İşyerinde mesai başladığında her kes meşguliyetine geçerdi. Dört katlı işyeri firmanın kendi mülküydü. Alış veriş merkezinin tam kalbinde han sahibi olmak azımsanamayacak bir şeydi. Elbette bu deve de kulaktı. Bunun dışında işyeri sahiplerinin buradan daha değerli başka gayrimenkulleri de vardı. Demem o ki maddi olarak işverenlerin durumlara yabana atılacak cinsten değildi.
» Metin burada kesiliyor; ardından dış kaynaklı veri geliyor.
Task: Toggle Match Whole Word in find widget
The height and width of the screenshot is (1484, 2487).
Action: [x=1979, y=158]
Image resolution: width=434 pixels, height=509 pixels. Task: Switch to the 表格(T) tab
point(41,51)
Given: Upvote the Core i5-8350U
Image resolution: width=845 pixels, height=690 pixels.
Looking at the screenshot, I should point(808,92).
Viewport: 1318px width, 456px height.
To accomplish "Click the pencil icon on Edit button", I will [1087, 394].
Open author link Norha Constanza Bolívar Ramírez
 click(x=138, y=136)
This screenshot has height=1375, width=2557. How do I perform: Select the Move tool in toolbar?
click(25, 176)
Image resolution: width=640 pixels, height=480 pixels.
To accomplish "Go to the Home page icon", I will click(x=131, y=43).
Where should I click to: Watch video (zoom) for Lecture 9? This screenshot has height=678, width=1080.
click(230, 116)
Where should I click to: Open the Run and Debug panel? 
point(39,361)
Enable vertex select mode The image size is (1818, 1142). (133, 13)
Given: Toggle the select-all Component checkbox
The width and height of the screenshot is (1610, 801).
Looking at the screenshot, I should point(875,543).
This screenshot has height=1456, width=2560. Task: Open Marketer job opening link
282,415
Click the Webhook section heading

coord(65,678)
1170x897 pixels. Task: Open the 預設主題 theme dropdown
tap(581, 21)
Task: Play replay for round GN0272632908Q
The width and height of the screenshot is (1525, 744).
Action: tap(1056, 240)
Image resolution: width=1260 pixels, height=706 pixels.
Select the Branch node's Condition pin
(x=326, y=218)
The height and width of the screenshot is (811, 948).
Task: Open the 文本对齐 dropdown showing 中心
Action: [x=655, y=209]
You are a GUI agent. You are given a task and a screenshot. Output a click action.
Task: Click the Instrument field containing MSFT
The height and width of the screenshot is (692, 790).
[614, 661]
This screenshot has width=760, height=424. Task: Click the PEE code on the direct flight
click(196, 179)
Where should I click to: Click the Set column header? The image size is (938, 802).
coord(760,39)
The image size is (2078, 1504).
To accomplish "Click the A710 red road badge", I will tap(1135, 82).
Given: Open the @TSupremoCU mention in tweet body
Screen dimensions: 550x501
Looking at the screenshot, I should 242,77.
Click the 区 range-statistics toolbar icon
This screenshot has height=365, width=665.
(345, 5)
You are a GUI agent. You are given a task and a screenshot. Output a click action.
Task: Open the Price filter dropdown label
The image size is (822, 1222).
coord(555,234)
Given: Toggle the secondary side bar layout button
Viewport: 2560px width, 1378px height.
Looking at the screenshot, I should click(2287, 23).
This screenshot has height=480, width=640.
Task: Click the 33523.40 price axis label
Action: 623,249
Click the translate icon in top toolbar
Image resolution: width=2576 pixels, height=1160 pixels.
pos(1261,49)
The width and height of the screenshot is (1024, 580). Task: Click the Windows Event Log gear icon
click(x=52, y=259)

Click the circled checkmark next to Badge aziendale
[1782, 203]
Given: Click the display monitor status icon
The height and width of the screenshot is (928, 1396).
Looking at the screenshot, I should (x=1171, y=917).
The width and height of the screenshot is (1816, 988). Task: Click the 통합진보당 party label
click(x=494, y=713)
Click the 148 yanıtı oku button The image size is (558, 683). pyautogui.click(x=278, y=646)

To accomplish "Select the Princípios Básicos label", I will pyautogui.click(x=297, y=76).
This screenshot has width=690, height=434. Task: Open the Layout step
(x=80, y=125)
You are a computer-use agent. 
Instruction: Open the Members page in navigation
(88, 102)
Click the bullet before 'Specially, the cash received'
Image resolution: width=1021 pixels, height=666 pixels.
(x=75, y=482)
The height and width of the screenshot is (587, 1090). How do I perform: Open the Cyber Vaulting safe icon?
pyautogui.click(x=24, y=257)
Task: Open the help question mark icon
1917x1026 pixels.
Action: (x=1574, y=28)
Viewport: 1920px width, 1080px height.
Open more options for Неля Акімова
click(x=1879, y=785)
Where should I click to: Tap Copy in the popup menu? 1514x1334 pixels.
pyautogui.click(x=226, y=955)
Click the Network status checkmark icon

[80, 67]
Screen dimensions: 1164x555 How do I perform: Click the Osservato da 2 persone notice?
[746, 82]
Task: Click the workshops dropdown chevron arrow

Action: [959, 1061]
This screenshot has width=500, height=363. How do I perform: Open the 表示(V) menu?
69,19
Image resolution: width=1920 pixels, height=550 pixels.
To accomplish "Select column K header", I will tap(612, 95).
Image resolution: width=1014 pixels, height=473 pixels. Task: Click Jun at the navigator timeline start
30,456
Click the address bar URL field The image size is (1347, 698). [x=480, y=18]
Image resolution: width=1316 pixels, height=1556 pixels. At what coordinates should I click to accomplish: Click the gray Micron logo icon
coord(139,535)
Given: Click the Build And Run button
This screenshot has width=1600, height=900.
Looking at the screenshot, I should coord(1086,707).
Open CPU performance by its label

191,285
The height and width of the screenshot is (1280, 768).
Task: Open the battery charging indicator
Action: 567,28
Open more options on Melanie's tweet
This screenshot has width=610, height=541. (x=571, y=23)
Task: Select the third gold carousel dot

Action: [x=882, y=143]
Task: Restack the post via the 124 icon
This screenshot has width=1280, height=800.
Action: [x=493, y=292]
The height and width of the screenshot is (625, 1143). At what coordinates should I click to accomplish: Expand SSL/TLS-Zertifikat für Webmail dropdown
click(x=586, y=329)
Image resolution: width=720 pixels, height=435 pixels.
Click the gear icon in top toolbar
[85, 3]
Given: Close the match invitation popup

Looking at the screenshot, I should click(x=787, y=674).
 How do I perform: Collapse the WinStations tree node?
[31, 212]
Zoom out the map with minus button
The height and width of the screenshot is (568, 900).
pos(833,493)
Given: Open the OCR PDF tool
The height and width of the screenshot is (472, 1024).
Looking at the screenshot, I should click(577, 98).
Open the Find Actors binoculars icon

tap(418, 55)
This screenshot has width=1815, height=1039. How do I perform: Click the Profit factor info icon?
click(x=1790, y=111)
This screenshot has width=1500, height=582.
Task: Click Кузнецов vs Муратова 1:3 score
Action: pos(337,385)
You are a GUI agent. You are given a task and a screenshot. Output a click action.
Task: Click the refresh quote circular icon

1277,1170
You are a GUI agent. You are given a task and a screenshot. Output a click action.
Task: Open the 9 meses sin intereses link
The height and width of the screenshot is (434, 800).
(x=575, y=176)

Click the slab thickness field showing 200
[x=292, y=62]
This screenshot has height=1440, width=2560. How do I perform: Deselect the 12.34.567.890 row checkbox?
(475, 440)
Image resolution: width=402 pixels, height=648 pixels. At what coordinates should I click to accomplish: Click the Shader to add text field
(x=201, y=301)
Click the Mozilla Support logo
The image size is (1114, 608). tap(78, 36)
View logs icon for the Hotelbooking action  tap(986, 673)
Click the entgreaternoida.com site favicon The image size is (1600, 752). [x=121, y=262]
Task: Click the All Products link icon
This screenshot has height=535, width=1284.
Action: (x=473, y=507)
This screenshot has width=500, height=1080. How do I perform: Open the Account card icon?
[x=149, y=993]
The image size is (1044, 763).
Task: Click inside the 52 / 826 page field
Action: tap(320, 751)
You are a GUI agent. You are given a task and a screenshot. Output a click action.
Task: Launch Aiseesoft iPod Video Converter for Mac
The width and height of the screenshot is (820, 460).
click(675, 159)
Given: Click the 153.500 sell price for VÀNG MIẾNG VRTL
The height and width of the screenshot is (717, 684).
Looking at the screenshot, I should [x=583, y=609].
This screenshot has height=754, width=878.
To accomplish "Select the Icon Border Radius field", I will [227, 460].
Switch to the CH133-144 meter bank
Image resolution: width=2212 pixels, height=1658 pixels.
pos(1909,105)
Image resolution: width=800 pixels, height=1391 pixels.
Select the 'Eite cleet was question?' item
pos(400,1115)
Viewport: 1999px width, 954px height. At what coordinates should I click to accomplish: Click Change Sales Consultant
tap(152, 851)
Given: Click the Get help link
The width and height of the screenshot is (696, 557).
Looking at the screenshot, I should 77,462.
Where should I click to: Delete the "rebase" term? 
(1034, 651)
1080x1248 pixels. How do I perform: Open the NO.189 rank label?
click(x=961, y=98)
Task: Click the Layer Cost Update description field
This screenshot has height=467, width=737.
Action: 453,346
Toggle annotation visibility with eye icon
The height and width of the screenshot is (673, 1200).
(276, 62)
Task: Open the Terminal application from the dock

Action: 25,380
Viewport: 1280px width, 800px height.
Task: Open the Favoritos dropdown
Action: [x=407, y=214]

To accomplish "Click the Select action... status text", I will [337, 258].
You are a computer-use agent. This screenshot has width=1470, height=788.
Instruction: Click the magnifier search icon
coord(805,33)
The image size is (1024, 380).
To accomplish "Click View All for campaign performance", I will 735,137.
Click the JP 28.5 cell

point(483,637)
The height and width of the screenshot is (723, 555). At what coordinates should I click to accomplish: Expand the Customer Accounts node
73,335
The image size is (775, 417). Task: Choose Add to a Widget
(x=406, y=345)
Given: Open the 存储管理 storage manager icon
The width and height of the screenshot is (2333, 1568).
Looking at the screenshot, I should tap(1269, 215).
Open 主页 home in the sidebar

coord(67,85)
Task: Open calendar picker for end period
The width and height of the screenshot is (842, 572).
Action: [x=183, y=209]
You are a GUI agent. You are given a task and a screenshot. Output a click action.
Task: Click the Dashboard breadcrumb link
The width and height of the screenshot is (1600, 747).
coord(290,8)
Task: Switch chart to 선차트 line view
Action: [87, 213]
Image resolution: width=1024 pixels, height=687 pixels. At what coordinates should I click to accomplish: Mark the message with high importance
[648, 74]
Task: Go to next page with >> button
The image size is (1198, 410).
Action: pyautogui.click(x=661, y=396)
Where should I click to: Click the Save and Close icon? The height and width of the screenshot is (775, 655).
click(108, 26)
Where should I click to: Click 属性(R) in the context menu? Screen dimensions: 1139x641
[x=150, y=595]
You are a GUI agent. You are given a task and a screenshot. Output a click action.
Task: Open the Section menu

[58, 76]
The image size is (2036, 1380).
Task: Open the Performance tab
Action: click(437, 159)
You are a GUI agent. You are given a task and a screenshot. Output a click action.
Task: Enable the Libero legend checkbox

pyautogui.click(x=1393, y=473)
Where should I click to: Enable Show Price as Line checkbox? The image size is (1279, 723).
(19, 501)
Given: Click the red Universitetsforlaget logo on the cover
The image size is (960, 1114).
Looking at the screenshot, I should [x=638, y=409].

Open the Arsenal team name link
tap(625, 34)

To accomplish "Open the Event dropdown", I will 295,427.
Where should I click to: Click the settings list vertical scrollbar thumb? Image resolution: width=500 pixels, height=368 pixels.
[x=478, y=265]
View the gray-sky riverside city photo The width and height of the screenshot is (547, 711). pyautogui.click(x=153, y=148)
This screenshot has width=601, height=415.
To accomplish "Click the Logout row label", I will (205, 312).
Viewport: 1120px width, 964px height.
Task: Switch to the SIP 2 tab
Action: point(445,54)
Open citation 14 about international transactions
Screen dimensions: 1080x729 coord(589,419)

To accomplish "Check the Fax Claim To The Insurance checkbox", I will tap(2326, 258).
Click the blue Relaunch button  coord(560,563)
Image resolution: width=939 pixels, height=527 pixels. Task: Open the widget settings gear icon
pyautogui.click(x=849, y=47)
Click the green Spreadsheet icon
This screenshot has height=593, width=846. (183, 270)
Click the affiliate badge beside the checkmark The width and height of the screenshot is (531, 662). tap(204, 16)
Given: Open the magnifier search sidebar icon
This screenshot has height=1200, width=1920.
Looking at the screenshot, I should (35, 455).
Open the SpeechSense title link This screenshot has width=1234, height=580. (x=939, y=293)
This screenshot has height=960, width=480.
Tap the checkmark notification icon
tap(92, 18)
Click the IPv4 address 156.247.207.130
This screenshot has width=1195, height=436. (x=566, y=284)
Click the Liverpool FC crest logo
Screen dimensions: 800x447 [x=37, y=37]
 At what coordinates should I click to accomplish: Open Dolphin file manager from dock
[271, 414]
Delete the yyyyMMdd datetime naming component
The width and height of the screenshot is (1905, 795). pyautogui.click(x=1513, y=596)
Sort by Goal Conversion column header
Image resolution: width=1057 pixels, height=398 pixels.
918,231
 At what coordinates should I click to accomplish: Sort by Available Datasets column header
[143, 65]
İşyerinde İşçi ve İşveren Ayrımı
İşyerinin en tepesinde yemekhane ve çay ocağı vardı. Yemek saati belli olsa da çay saati yoktu. Personelden çay içmek isteyen yukarı çıkarak çayını alırdı. Oysa çay servisi yapan eleman da vardı. Ancak o sadece misafir ve işverene servis yapıyordu. Bunun yanında mermer merdivenlerde yürümek maharet isterdi. Zira ayakkabı sesi bir anda ortalığı kaplayabiliyordu.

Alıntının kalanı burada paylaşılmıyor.